* **Task material**:
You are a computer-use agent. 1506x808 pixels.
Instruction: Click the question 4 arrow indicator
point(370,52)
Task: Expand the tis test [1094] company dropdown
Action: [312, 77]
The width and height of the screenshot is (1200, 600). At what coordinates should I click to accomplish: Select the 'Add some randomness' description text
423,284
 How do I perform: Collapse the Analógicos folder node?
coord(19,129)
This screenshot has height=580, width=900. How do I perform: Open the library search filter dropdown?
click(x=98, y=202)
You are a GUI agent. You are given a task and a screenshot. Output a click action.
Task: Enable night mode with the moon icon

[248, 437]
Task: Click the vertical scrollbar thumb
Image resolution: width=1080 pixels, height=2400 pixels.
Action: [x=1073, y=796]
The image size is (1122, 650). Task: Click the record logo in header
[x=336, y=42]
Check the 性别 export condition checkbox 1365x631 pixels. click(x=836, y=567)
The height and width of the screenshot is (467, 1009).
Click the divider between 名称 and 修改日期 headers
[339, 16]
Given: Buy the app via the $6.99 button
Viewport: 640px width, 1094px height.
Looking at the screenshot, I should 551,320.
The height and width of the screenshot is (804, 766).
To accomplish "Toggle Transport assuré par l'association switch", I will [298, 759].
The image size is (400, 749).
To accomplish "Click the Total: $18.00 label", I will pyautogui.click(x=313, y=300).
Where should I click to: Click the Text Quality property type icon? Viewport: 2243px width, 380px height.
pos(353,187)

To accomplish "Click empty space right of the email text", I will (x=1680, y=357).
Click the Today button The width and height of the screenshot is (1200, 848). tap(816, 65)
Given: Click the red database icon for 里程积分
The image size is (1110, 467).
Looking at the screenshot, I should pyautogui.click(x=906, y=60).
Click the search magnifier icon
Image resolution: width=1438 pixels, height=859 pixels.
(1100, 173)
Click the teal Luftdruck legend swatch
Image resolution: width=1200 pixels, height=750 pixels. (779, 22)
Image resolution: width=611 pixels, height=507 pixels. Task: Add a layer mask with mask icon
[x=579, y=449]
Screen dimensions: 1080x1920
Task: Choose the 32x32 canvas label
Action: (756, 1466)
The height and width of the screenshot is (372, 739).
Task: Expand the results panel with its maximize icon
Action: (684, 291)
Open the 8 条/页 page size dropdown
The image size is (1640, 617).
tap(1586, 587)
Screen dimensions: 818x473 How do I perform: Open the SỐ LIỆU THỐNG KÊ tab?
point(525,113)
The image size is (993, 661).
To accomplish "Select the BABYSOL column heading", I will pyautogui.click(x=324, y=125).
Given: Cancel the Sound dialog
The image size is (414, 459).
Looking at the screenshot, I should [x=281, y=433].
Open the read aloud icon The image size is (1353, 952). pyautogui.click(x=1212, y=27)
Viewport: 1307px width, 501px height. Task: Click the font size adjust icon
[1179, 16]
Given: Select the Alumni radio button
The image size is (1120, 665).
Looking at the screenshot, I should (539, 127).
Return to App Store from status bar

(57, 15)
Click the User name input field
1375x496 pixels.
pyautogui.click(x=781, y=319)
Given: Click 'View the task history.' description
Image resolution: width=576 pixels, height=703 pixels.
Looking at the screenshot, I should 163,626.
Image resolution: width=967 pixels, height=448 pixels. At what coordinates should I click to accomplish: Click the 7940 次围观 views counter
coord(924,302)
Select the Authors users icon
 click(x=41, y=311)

* **To do**:
The answer must consist of each line in the entries above that includes "agent".

* **Worked solution**:
You are a computer-use agent. 1506x808 pixels.
You are a GUI agent. You are given a task and a screenshot. Output a click action.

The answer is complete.